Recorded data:
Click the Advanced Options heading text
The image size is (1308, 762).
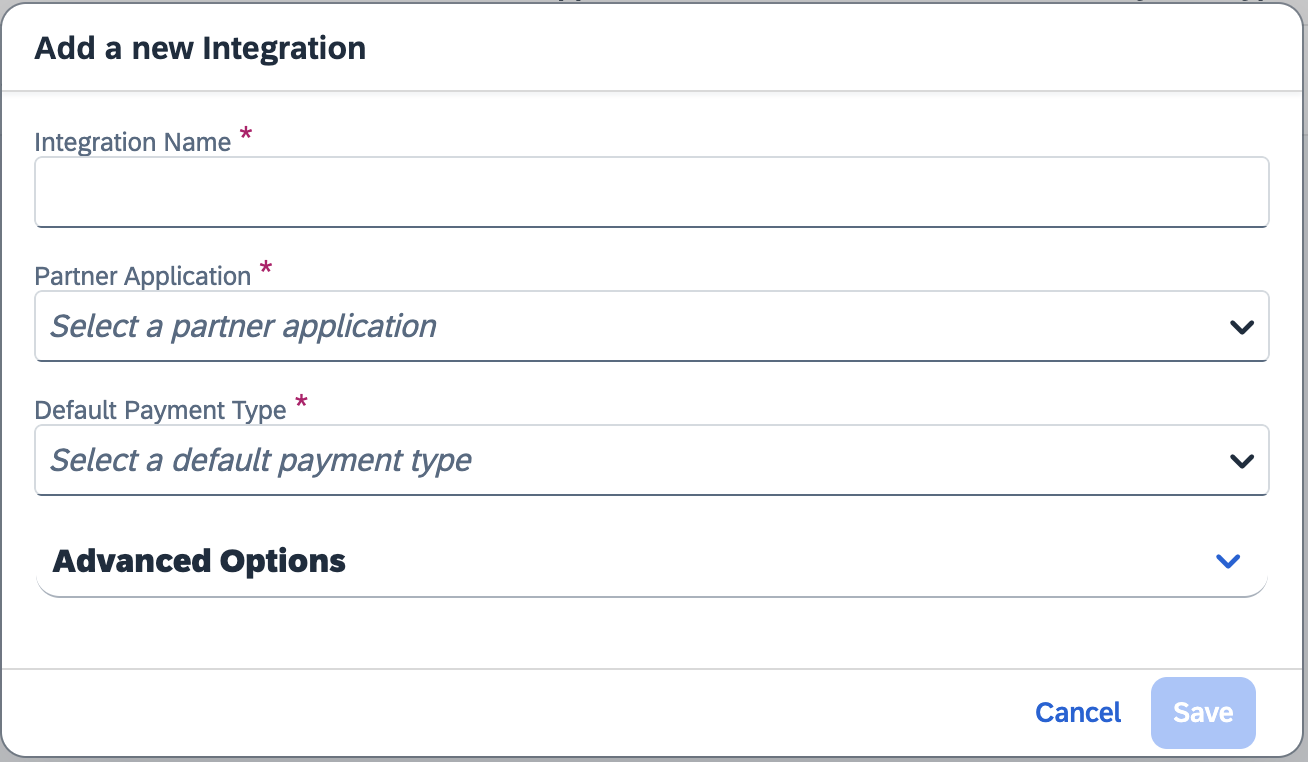pyautogui.click(x=199, y=561)
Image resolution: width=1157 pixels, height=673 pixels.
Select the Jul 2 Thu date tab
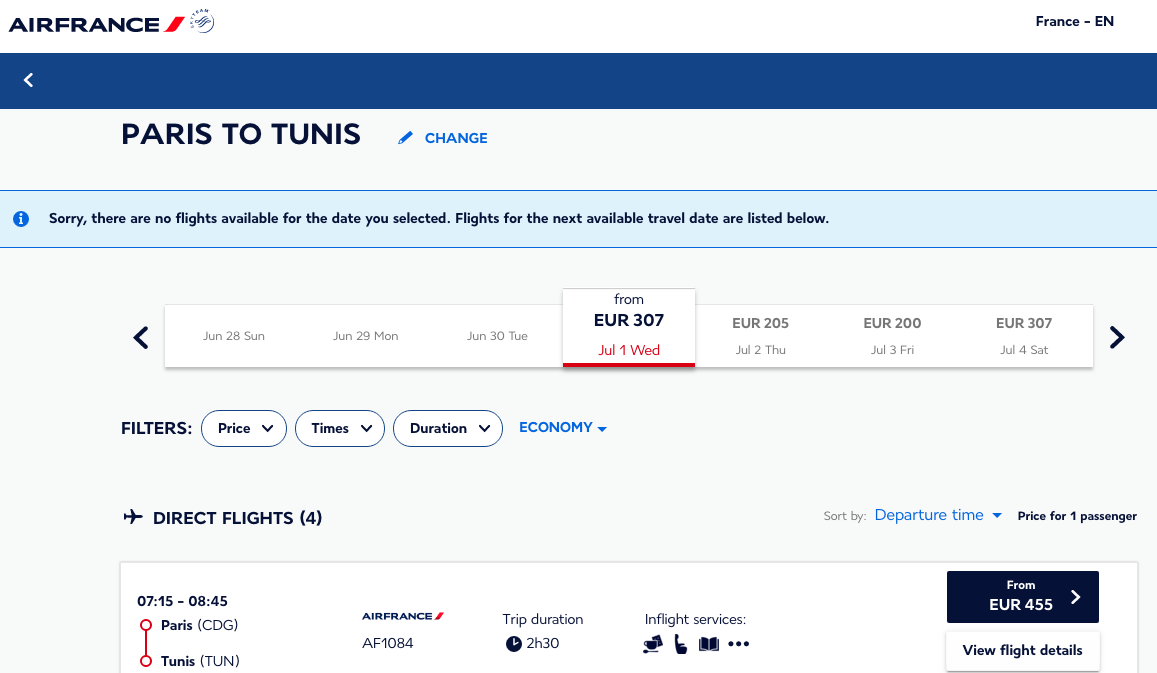(x=760, y=336)

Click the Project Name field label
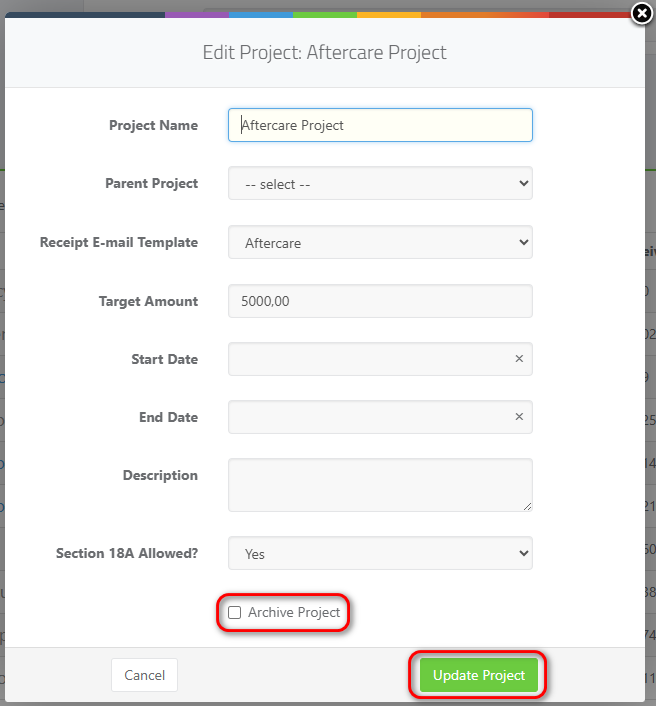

● What you will do
Skip the images and set down the rest of the data unchanged.

● Solution for this task
Click the Advanced Options heading text
The image size is (1308, 762).
pyautogui.click(x=199, y=561)
Image resolution: width=1157 pixels, height=673 pixels.
Select the Jul 2 Thu date tab
(x=760, y=336)

Click the Project Name field label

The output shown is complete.